電子機器受託生産大手、和碩聯合科技(ペガトロン)は17日、ベトナム子会社設立を董事会で決定した。投資額は1億5,000万米ドル。マイクロソフト(MS)の「Surface(サーフェス)」シリーズのノートパソコンを組み立てるようだ。受託生産業界では、新型コロナウイルス感染拡大により、東南アジアなどでの生産を顧客に求められ、中国以外への移転が続きそうだ。18日付工商時報などが報じた。

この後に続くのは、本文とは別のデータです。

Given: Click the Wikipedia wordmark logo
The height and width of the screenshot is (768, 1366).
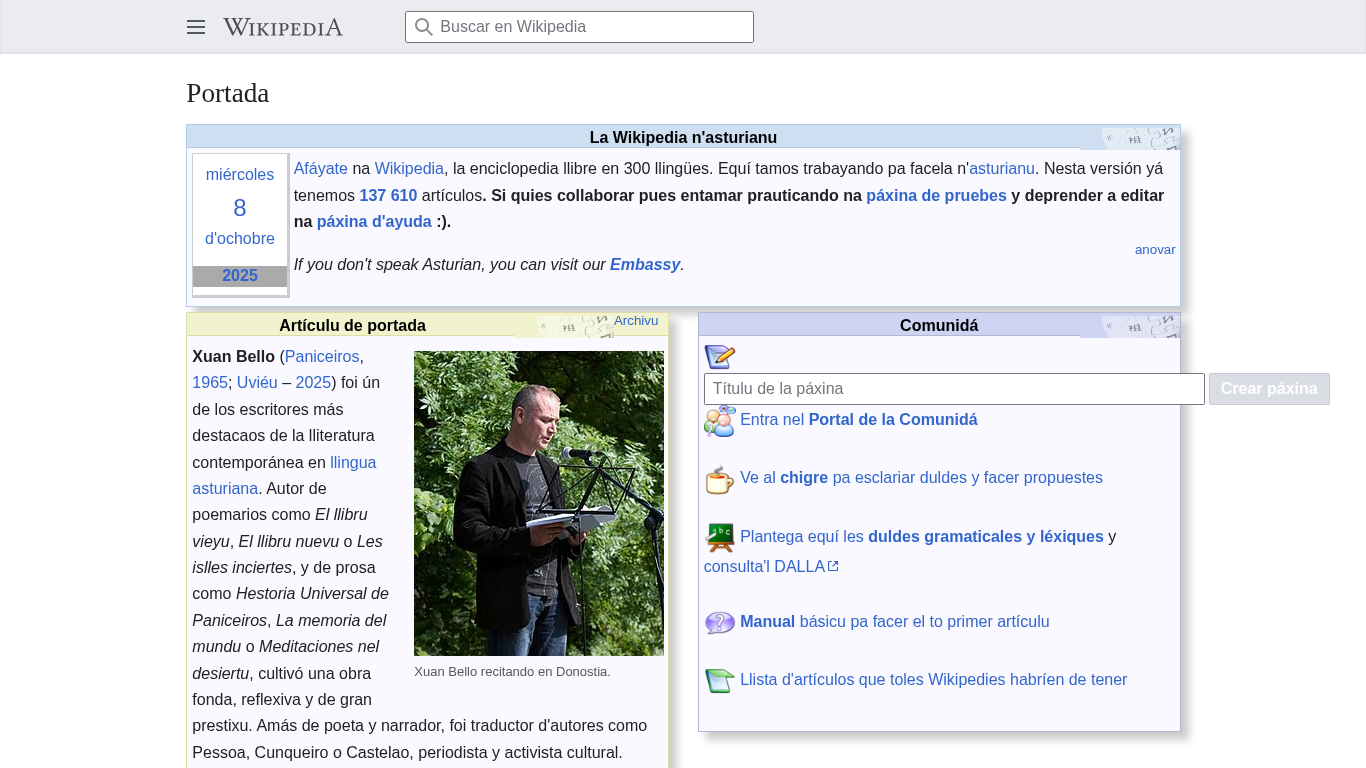Looking at the screenshot, I should tap(283, 27).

ベトナム子会社設立についてペガトロンは、中長期的な投資計画で、賃貸工場よりも、工場棟の購入・新設の方がニーズに合致していると指摘した。廖賜政執行長が先月、今年の設備投資は昨年の2億~2億5,000万米ドルを上回るものの2017年の4億~4億5,000万米ドルには至らないと説明していたことから、今年の設備投資計画の3分の1以上を占めるようだ。

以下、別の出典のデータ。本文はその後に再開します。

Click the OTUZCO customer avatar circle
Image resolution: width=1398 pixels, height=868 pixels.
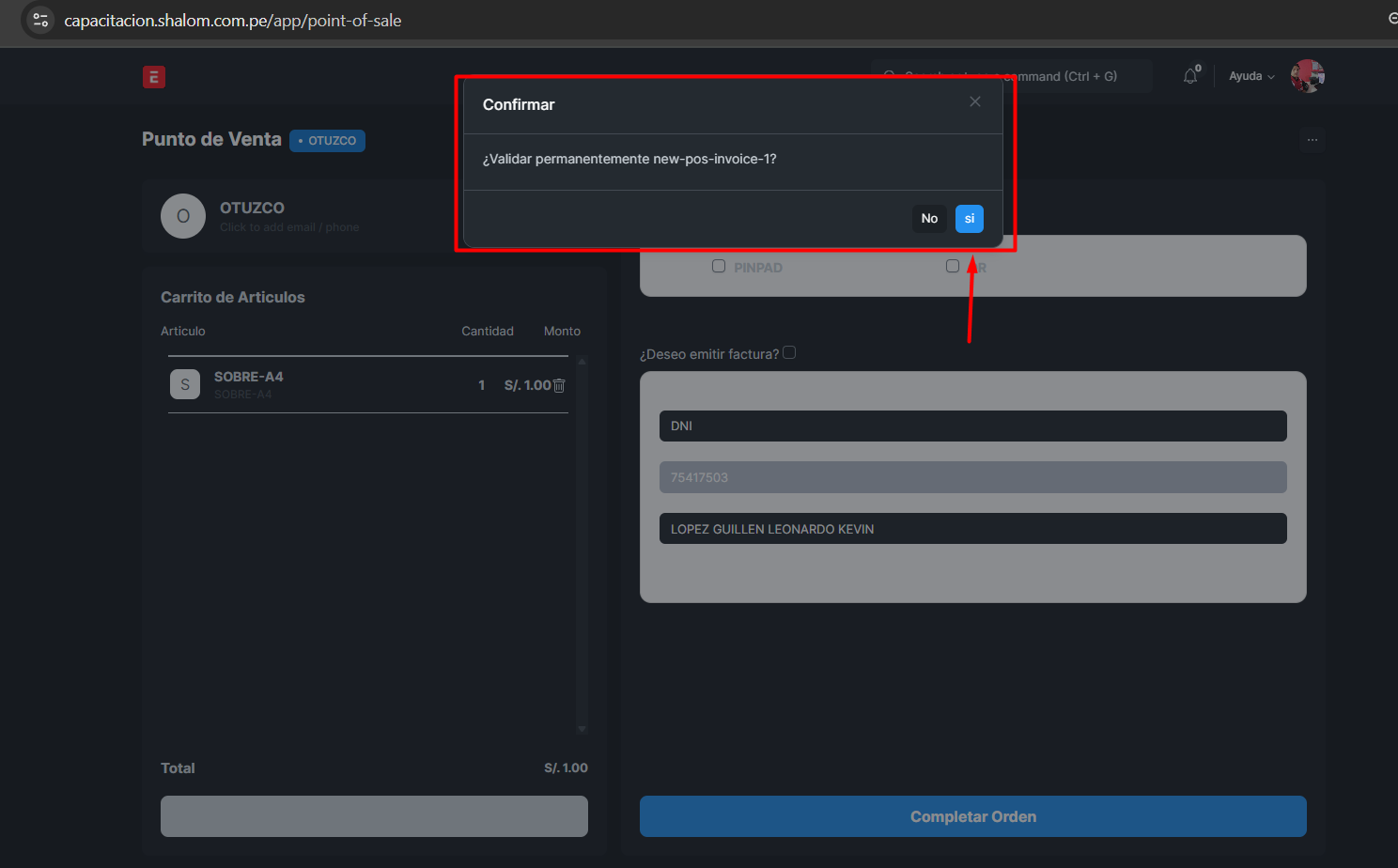[x=183, y=216]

 ベトナム投資決定の背景にはMSの強い要望があったようだ。業界関係者によると、米国の中国製品への追加関税を回避するため、大口顧客のMSやソニーなどから昨年、ベトナムでの生産拠点設置を要望された。ペガトロンは当初それほど積極的ではなく、第4四半期に「検討中」と初めて明言したところだった。ただ、今年1月以降、中国で新型コロナウイルス感染が拡大し、MS製品を主に生産していた江蘇省の蘇州工場で稼働率が思うように回復せず、決断を迫られたようだ。

 台湾の受託メーカーやそのサプライチェーンは、江蘇省を含む華東地区、華南地区に集中している。大部分は、春節(旧正月、2020年は1月25日)連休明けの従業員の職場復帰率が30%にすぎないとされる。

 台湾系メーカーが多い重慶市では、工場の稼働再開がさらに遅れている。

ペガトロン以外では、鴻海精密工業が過去2年ベトナムを強化しており、60億台湾元(約220億円)近く追加投資した。仁宝電脳工業(コンパル・エレクトロニクス)は昨年ベトナム子会社の11億2,800万元の増資を行った。緯創資通(ウィストロン)は昨年末にベトナム子会社を設立した。

 鴻海、ペガトロン、ウィストロンはアップルのスマートフォンiPhoneのサプライヤーだ。